▸ **Data under study**:
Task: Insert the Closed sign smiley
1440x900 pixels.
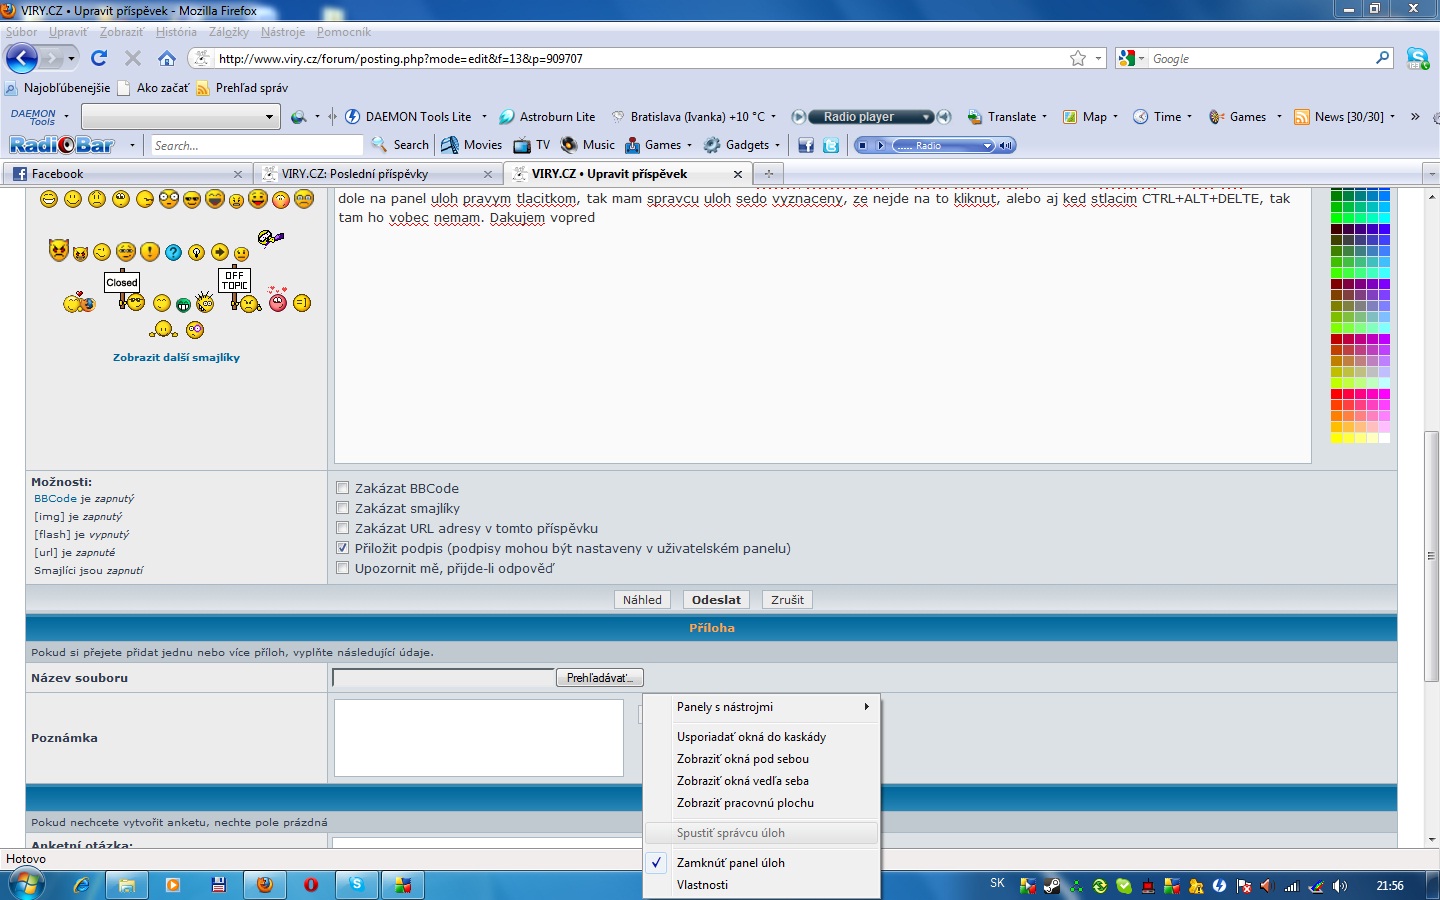Action: click(123, 290)
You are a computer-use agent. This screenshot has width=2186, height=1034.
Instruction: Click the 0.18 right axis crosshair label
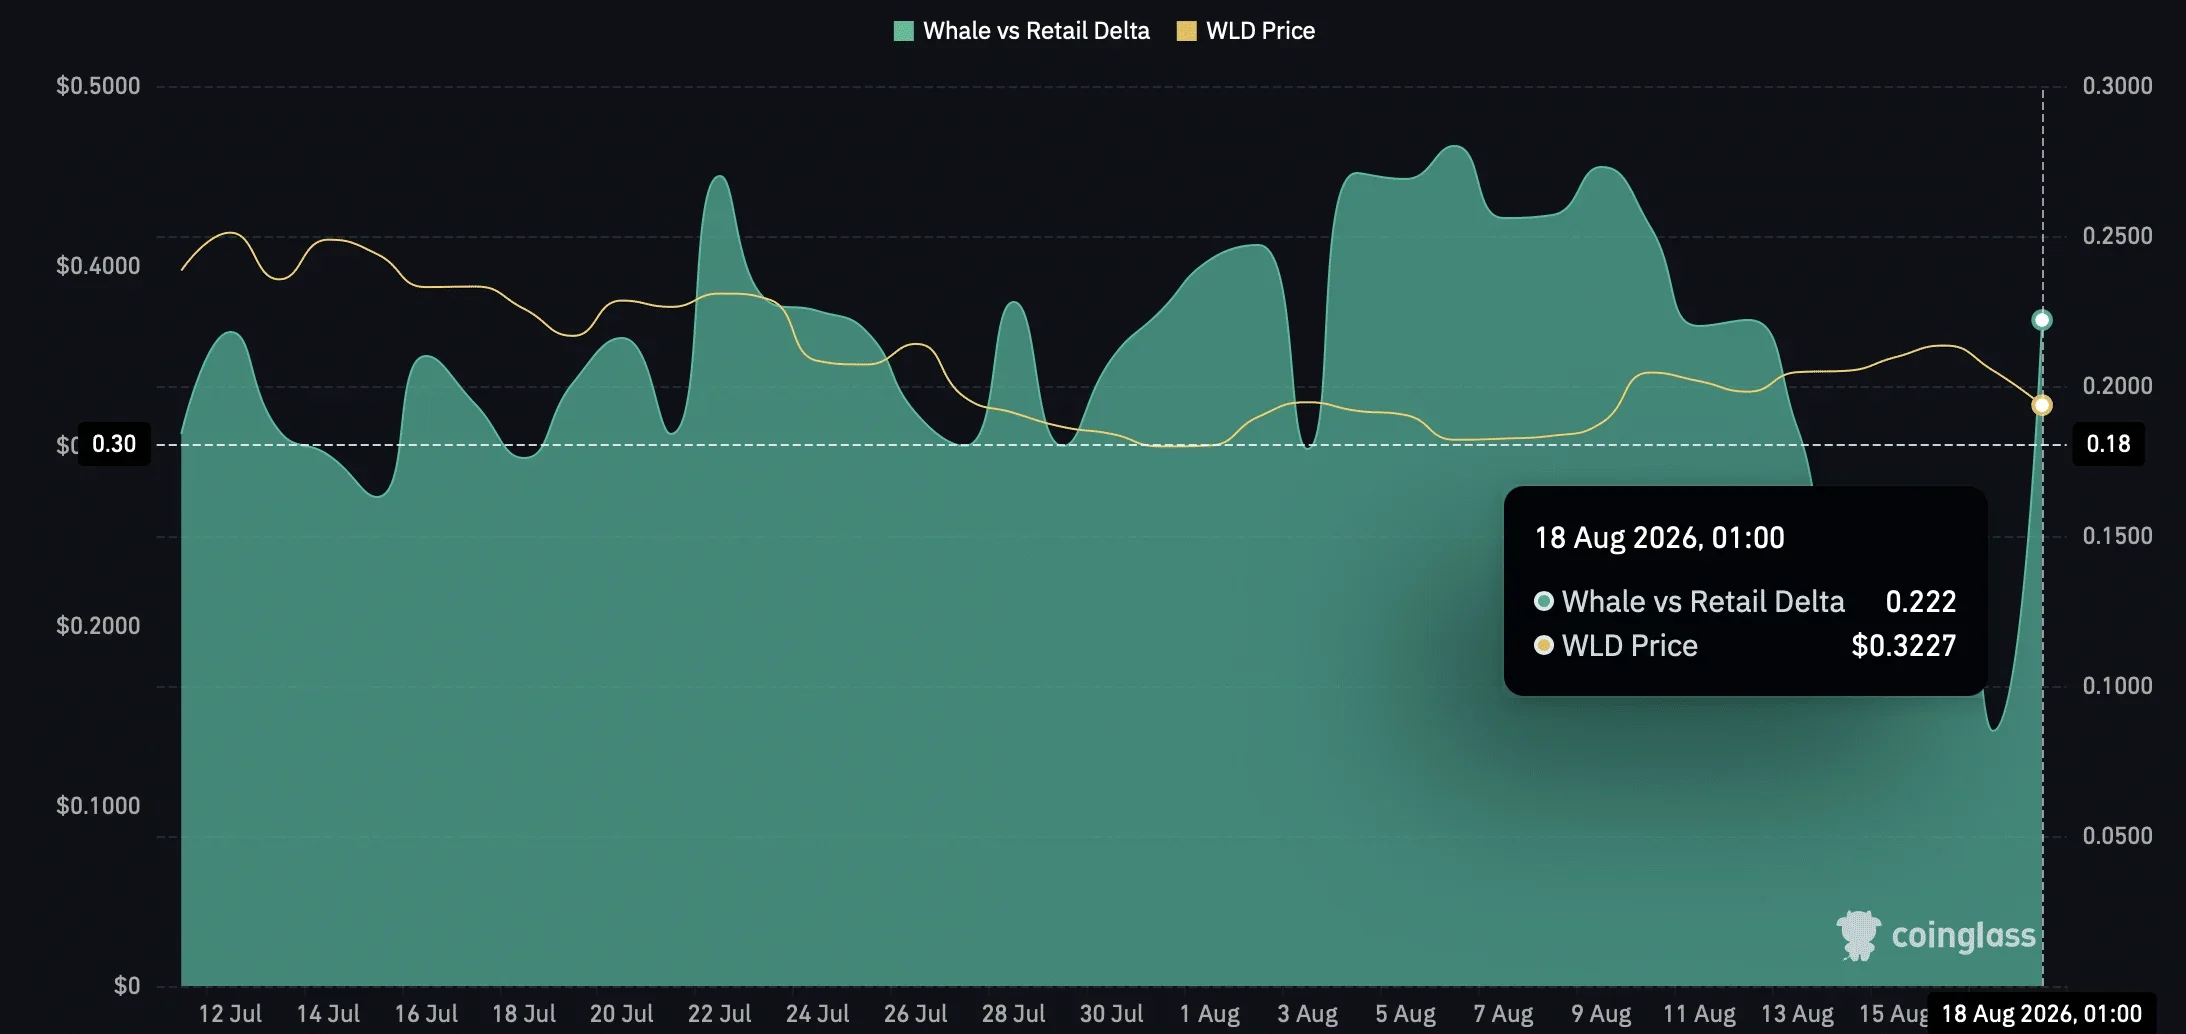pyautogui.click(x=2108, y=444)
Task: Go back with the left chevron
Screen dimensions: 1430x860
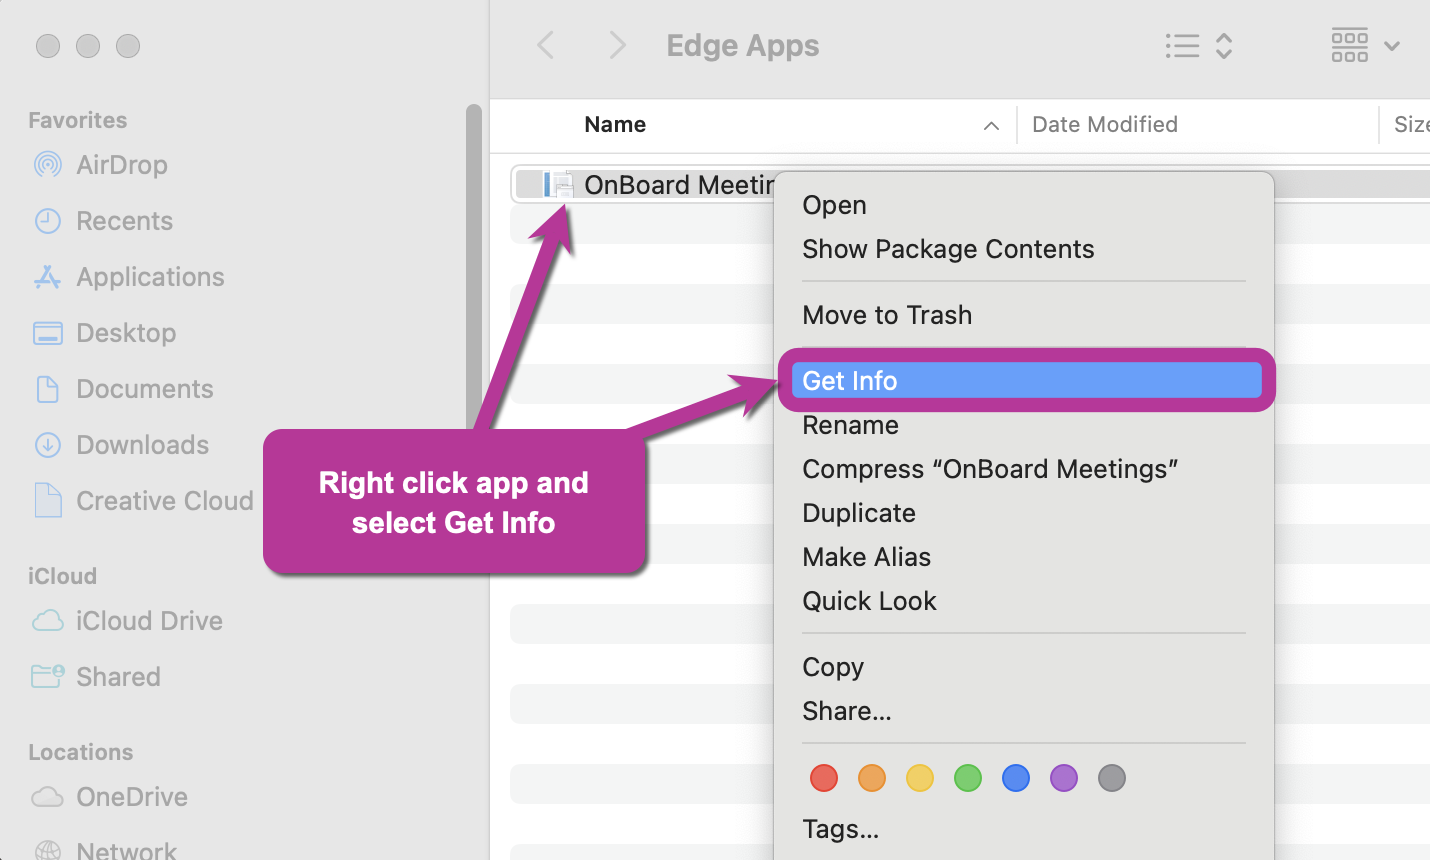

▸ **What is needed**: From the first line to the last, retype the data exactly, without images.

▸ **Solution to this task**:
Task: Insert the Closed sign smiley
1440x900 pixels.
Action: click(123, 290)
You are a computer-use agent. This screenshot has width=2186, height=1034.
Instruction: Click the 0.18 right axis crosshair label
pyautogui.click(x=2108, y=444)
Task: Go back with the left chevron
Screen dimensions: 1430x860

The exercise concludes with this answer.